There is a further pressure to replicate quickly in Avida: survival. In most set ups, a new organism being born in a location kills whatever organism previously existed there. As such, organisms that replicate more slowly than their neighbors tend to die without leaving offspring. Slow replication speed gets eliminated from the population unless it comes with high enough merit that the organism can blaze through a bunch of instructions in the length of time its neighbors go through a few. Our concept of fitness in Avida is much closer to what it is in biology than what it is most genetic algorithms research.
Relative vs. Absolute
It’s important to realize that all of these things tell us about relative fitness. Other groups sometimes prefer to use measurements of absolute fitness. In microbes, this is most often in terms of the maximum growth rate of their organisms, which is one of the key (but not only) components of fitness. These two approaches tell us different things. Measurements of absolute fitness are very important for figuring out what will happen to a population as a whole – will it expand, contract, or stay stable? Relative fitness, on the other hand, is useful for telling us what will happen within a given population – will these particular genetic variants become more or less frequent within the population, regardless of whether the population itself is growing or contracting? As with many things in science, what questions you have determine how you should go about trying to find the answer.

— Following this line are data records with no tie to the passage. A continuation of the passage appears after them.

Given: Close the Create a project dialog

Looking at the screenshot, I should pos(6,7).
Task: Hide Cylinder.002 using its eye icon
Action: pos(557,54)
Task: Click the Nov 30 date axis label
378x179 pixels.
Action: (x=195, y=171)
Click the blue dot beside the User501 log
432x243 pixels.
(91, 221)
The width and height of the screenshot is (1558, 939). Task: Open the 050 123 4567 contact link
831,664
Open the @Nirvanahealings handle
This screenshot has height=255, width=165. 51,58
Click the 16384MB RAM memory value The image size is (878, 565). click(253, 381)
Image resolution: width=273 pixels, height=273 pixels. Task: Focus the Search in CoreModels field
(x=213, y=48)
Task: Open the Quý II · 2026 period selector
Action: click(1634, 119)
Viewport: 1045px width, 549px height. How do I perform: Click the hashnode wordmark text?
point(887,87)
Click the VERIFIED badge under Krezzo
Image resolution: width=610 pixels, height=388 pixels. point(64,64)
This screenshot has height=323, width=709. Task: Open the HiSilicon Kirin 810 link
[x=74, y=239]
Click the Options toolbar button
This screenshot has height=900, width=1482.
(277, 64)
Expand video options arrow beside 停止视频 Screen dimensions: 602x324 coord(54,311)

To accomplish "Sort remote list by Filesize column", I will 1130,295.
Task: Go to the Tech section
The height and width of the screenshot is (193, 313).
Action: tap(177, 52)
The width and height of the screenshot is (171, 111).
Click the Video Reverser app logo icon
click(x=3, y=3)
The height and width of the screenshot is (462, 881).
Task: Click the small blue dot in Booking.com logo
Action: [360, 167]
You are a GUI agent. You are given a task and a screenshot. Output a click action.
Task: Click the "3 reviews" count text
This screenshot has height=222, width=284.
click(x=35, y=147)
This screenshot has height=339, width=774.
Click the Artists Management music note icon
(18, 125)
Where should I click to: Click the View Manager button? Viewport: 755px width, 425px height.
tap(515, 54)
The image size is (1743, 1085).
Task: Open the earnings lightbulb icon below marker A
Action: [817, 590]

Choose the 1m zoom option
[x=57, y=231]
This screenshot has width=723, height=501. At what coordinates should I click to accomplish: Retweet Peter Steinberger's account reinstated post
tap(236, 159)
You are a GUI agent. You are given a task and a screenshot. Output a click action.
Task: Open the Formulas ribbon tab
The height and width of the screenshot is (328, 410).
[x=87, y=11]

1: Chemistry interlude: The way we tell our colonies apart is actually all dependent on pH. Those bacteria that cannot use the sugar are forced to use the amino acids present, and form dark red colonies due to a dye on the plate; those that can use the sugar will preferentially use the sugar instead of the amino acids, and form pink colonies (which in the literature are somewhat confusingly called white colonies). The dye changes color because the bacteria using the amino acids end up creating ammonia (thereby changing the local pH and the color of the dye). I suspect, though I’ve never actually researched it, that the reason why the colonies we call white are actually pink is that when the bacteria run out of the sugar they turn to the amino acids as the only things left, and start building up some ammonia as well. They don’t end up making as much of it, thus the color change is much more subtle, and they end up light pink instead of dark red.
2: The number shown in this fitness calculation is far too precise for the data involved in calculating it. With so few colonies on the plate, we wouldn’t be anywhere near as confident for the number of decimal places displayed as if we had been working with 20x as many colonies on each plate. It works as an illustration, but shouldn’t be taken too literally.